## Word and item position data:
^^^^^^^^
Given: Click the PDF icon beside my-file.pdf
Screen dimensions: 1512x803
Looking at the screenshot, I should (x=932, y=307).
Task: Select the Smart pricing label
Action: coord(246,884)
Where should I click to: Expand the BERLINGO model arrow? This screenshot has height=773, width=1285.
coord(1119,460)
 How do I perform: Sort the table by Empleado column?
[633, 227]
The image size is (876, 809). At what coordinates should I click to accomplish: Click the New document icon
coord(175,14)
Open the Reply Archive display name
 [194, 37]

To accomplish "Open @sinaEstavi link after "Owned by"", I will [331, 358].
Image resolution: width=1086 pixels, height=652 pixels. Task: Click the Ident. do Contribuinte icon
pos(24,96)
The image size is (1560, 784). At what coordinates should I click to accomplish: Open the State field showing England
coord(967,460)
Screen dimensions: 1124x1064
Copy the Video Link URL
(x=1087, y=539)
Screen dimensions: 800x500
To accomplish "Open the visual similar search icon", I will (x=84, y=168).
^^^^^^^^
## EXERCISE PROMPT:
Swap every "Screen dimensions" in the records above for "Display size", and keep everything else unchanged.

## OUTPUT BELOW:
Given: Click the PDF icon beside my-file.pdf
Display size: 1512x803
Looking at the screenshot, I should (x=932, y=307).
Task: Select the Smart pricing label
Action: coord(246,884)
Where should I click to: Expand the BERLINGO model arrow? This screenshot has height=773, width=1285.
coord(1119,460)
 How do I perform: Sort the table by Empleado column?
[633, 227]
The image size is (876, 809). At what coordinates should I click to accomplish: Click the New document icon
coord(175,14)
Open the Reply Archive display name
 [194, 37]

To accomplish "Open @sinaEstavi link after "Owned by"", I will [331, 358].
Image resolution: width=1086 pixels, height=652 pixels. Task: Click the Ident. do Contribuinte icon
pos(24,96)
The image size is (1560, 784). At what coordinates should I click to accomplish: Open the State field showing England
coord(967,460)
Display size: 1124x1064
Copy the Video Link URL
(x=1087, y=539)
Display size: 800x500
To accomplish "Open the visual similar search icon", I will (x=84, y=168).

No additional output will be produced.